The new fintech paradigm: balancing innovation and risk
Fintech has shaken up the financial sector, but with this innovation comes a unique set of risks.
I have found that traditional financial institutions often rely on outdated metrics that fail to capture the dynamic nature of fintech operations. In contrast, fintech companies must adopt a forward-looking approach that integrates KRIs with traditional key performance indicators (KPIs) to ensure robust financial governance.
Key risk indicators: what every fintech leader should track
Governance risks: These risks arise when a company’s rules, processes, and mechanisms fail to function properly, particularly in relation to directors’ decisions. Governance risks are tied to the company’s ability to comply with relevant laws and regulations.
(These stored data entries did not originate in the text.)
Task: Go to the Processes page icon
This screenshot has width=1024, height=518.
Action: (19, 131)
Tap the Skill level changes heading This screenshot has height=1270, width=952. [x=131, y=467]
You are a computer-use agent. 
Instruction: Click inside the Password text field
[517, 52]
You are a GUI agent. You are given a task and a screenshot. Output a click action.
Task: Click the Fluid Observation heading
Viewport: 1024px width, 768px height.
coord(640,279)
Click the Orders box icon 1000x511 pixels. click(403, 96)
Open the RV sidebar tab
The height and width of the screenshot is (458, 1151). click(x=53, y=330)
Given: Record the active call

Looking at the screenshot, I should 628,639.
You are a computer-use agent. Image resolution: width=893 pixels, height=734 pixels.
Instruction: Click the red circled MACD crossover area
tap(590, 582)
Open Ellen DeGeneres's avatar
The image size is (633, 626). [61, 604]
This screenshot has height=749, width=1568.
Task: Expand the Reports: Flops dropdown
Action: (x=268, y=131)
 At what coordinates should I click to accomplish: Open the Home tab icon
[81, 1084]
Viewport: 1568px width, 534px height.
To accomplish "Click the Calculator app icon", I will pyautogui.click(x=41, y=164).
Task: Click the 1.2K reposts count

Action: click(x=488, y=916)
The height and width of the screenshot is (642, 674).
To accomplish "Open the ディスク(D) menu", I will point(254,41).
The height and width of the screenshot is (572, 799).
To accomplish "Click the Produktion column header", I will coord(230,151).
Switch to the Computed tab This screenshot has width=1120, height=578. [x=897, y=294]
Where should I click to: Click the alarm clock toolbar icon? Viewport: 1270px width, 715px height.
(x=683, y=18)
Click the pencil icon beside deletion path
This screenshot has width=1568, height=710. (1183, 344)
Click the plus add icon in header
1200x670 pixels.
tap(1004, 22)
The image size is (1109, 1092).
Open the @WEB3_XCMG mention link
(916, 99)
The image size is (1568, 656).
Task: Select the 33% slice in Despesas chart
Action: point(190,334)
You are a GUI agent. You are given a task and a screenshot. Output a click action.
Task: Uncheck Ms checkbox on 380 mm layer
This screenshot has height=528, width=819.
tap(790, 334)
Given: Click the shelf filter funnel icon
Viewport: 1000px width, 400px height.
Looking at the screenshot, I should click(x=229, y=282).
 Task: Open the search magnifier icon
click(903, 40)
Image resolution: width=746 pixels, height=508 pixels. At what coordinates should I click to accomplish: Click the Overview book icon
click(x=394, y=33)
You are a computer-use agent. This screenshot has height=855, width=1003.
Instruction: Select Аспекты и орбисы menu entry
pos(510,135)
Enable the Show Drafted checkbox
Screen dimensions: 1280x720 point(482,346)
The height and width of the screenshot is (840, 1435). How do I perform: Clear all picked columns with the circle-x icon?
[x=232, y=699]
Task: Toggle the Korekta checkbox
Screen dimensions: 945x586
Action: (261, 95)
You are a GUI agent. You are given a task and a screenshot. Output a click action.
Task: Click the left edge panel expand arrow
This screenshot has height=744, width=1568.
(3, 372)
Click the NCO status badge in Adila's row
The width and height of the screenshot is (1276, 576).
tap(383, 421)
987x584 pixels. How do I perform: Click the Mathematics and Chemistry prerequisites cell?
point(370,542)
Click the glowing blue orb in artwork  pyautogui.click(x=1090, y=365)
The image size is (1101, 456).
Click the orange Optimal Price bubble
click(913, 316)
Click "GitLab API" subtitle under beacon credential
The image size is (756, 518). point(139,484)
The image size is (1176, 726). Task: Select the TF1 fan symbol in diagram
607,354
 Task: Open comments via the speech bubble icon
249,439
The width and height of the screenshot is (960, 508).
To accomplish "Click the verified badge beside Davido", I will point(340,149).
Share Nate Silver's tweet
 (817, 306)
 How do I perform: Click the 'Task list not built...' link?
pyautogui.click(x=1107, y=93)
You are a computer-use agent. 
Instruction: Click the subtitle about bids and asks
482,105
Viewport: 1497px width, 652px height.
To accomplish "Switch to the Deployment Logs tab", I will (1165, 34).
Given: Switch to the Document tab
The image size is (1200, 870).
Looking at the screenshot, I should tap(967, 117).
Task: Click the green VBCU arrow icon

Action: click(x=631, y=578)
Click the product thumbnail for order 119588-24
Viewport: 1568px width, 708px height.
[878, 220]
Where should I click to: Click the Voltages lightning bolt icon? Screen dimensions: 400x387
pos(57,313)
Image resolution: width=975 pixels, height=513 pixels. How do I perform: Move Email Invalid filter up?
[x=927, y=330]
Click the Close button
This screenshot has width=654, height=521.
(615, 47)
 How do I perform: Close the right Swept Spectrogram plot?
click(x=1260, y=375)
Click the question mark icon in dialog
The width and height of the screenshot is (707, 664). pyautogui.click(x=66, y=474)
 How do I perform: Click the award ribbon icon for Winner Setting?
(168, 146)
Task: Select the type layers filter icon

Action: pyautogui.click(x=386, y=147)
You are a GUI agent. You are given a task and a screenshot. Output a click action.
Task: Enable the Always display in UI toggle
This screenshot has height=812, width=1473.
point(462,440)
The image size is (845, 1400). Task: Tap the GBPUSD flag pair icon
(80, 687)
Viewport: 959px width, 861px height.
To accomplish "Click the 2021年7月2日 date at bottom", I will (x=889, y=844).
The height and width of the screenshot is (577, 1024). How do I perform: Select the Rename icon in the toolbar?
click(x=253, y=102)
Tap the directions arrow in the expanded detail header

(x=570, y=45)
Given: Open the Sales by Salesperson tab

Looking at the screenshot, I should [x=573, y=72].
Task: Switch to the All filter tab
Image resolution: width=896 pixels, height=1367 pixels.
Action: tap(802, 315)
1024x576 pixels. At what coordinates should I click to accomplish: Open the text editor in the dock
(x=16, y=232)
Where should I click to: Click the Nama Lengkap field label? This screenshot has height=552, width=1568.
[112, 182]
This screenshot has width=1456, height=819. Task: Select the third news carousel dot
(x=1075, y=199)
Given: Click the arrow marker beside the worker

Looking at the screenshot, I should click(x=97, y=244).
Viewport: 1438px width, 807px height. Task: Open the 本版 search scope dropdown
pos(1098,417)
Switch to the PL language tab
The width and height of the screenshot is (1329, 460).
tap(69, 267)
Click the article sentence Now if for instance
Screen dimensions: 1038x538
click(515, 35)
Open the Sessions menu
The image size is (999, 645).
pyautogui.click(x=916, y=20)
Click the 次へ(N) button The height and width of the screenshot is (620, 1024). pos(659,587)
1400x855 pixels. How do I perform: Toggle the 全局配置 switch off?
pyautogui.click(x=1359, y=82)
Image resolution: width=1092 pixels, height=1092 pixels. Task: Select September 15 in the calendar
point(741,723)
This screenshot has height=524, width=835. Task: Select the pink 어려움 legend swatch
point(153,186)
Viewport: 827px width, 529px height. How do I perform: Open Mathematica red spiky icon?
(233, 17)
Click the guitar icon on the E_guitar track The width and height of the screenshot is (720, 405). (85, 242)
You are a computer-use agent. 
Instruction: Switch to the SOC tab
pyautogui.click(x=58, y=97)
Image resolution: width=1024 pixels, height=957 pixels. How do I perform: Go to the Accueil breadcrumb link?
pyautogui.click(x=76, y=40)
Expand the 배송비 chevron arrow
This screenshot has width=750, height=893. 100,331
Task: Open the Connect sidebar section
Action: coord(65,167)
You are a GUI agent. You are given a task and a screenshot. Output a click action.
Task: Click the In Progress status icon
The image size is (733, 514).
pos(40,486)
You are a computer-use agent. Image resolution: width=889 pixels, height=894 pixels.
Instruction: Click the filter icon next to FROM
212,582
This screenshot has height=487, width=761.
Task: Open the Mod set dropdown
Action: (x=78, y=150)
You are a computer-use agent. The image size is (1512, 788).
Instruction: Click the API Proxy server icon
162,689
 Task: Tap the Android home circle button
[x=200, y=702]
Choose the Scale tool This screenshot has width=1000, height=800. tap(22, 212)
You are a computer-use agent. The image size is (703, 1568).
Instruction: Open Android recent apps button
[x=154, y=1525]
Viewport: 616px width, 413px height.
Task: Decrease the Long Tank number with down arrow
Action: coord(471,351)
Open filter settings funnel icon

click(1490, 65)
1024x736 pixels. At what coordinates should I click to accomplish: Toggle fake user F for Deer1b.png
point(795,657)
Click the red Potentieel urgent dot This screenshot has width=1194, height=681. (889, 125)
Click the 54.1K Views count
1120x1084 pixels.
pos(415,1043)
Operational risks: This type of risk occurs when a company suffers a loss due to inadequate or failed internal processes, people, systems, or external events.
Human resources risks: These risks relate to the impact that human resources can have on a company’s operations, including issues related to staffing, training, and employee retention.
Health and safety risks: The risk that a company may be exposed to health and safety hazards, potentially leading to harm, injury, or illness among employees in specific workplaces.
Financial risks: The risk of losing money on investments or business projects, which can threaten a company’s financial stability.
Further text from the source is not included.